*Texte de lecture:*

Car, si aujourd’hui tous ces agronomes de la gauche-démagogico-populiste n’arrivent pas à sauver trois (3) feuilles, demain, ils n’auront plus la prétention de voler au secours de l’« arbre de la liberté ». Les incompétents doivent être démasqués. Ne commettons pas l’erreur des putschistes de 1991 qui au lieu de laisser Aristide face à ses promesses électorales, on fait de lui un martyr habilité à designer des boucs émissaires pour expliquer ses échecs.
Recherchons la solution « mieux que rien » p.52
… attend(r)ons donc pour attaquer d’être, nous, en mesure de gagner. P.55
Aujourd’hui ceux qui font du bruit n’ont rien sur le terrain en termes d’organisation capable d’assurer la relève. Les trafiquants de drogue et les hommes corrompus proches du pouvoir politique sont les mieux aptes à prendre les choses en main. N’importe quel mouvement sera récupéré. Au lieu d’affronter le pouvoir sans préparation, organisons la société. Trouvons les moyens, les leaders et le projet-juste pour le faire. L’aventurisme ne mènera à rien.
A ceux qui critiquent constamment la classe politique de saisir l’occasion pour construire un nouveau leadership. Car, avec le gouvernement de coalition qui s’annonce, tous les partis seront au pouvoir. Dans environ deux ans tout le monde sera mis à nu. Fusion, OPL, UNION, ALLIANCE, LAVALAS et surtout LESPWA ne constitueront plus une alternative.

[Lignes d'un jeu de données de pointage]
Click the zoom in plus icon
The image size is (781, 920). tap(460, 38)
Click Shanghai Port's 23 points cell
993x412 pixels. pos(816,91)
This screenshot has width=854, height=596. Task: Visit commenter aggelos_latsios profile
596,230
--
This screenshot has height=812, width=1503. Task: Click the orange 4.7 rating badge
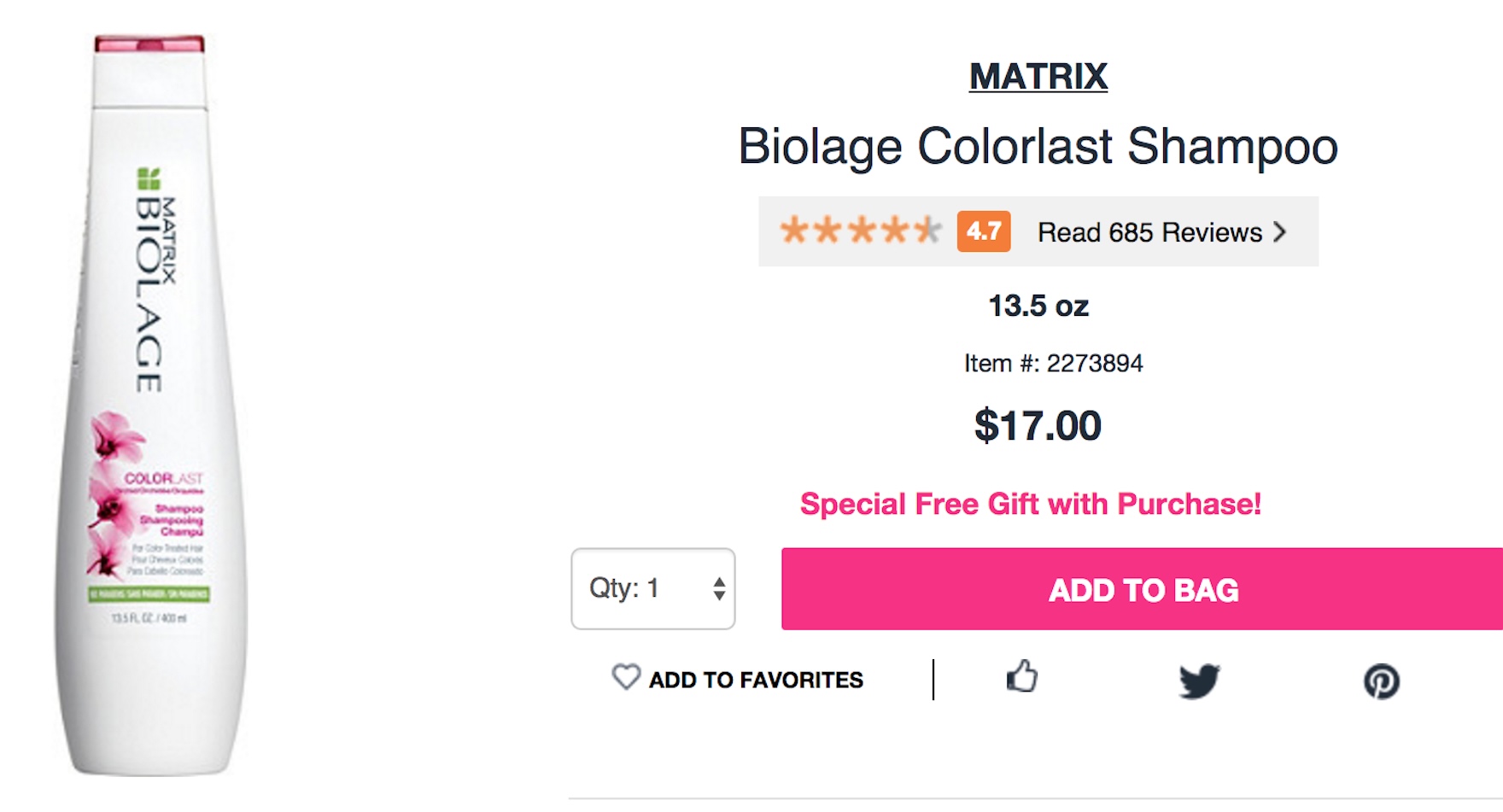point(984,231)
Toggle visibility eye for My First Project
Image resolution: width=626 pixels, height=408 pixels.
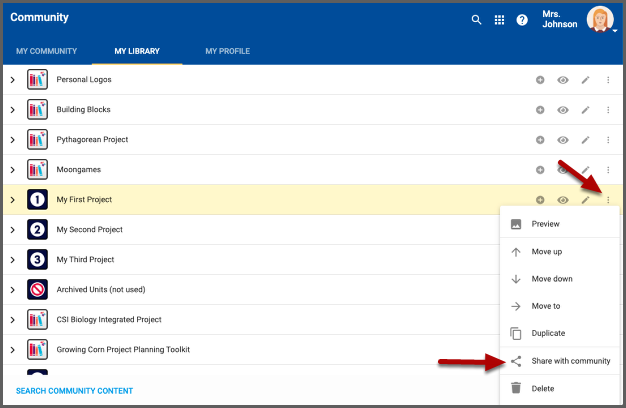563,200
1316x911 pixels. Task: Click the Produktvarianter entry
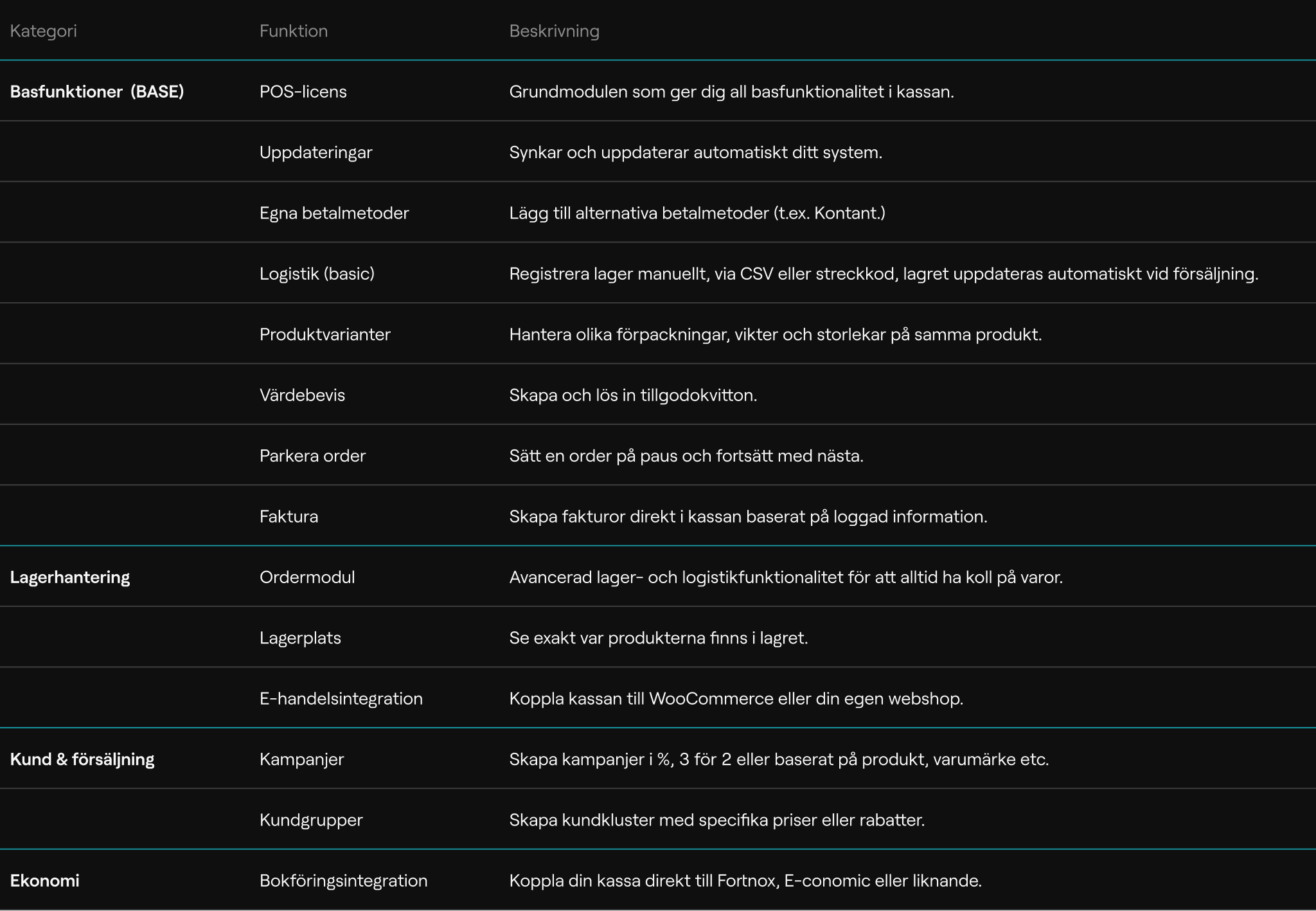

*Défis à relever:*
[a] D'après le texte de lecture, dans combien de temps environ tout le monde sera-t-il mis à nu ?
[b] Restituez tel quel le passage du texte de lecture qui s'ouvre sur les mots contenant « Recherchons la solution » et se ferme sur « mènera à rien. ».

*Corrigé détaillé:*
[a] Dans environ deux ans.

[b]
Recherchons la solution « mieux que rien » p.52
… attend(r)ons donc pour attaquer d’être, nous, en mesure de gagner. P.55
Aujourd’hui ceux qui font du bruit n’ont rien sur le terrain en termes d’organisation capable d’assurer la relève. Les trafiquants de drogue et les hommes corrompus proches du pouvoir politique sont les mieux aptes à prendre les choses en main. N’importe quel mouvement sera récupéré. Au lieu d’affronter le pouvoir sans préparation, organisons la société. Trouvons les moyens, les leaders et le projet-juste pour le faire. L’aventurisme ne mènera à rien.